Tobramycin, which has a lower nephrotoxic potential than gentamicin, is the most widely used intravenous aminoglycoside antibiotic in the UK for CF chest disease. At present a large number of CF units are changing to a once daily dosage regime. Once daily dosing reduces drug accumulation and potentially reduces the risk of nephrotoxicity and ototoxicity. Fears of a reduction in efficacy because of the prompt renal clearance in CF (and increased time below the minimum inhibitory concentration) have been allayed by the TOPIC study.23 This randomised controlled trial was sufficiently powered to demonstrate equivalent efficacy between once and thrice daily regimes, with no significant toxicity. A subsequent inadequately powered trial has raised the concern that once daily dosing may increase the resistance profile of P aeruginosa.24 Moving to a once daily dosing regime is a significant change in practice and CF teams need to ensure robust protocols are in place and that dosing regimes are correct. There is still debate as to the most appropriate scheme to monitor once daily dosing.
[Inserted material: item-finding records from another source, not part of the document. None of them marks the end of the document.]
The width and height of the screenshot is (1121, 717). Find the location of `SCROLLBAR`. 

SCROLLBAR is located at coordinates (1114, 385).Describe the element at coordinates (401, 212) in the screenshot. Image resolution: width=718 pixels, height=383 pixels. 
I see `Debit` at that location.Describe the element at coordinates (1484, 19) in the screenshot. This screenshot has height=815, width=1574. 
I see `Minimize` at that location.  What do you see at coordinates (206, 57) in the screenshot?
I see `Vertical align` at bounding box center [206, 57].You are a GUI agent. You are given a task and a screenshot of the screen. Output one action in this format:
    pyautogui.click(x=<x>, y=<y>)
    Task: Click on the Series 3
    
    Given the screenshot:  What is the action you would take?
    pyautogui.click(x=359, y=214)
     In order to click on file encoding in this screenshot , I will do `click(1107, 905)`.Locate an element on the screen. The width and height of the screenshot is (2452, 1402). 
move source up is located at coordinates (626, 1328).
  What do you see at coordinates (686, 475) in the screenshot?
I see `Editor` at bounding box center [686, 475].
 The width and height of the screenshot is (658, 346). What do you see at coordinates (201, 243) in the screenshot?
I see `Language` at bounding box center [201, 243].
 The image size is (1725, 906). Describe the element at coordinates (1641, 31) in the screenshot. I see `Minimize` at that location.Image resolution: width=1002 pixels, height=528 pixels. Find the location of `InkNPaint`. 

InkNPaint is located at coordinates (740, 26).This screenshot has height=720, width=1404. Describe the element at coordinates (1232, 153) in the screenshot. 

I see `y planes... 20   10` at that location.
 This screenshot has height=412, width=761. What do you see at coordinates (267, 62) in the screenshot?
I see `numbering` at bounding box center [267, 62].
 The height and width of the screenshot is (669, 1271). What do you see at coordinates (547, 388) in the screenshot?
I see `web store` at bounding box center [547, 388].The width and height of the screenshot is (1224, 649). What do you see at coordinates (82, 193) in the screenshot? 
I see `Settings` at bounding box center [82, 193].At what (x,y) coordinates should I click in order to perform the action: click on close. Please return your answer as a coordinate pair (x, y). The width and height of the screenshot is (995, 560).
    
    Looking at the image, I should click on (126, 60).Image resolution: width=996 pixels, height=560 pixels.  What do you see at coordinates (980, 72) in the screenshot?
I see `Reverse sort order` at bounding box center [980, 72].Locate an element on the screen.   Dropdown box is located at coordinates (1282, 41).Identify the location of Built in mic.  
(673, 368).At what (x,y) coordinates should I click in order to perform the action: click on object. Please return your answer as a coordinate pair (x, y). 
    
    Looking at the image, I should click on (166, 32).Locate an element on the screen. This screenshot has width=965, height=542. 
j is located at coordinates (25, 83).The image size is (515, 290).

Whether there is a need to measure serum levels and renal function will need to be clarified.25 The overall impact of this change in practice on the incidence risk of ARF requires careful evaluation.
In summary, Bertenshaw and colleagues have provided us with valuable insight into an uncommon but catastrophic complication of CF.3 In light of these findings, CF teams should reflect on their management strategies, particularly with regard to the use of aminoglycoside antibiotics. Further work is required to clarify the renal condition in CF so that we can better understand long‐term risks to people with CF and develop validated tools to monitor renal function in this population.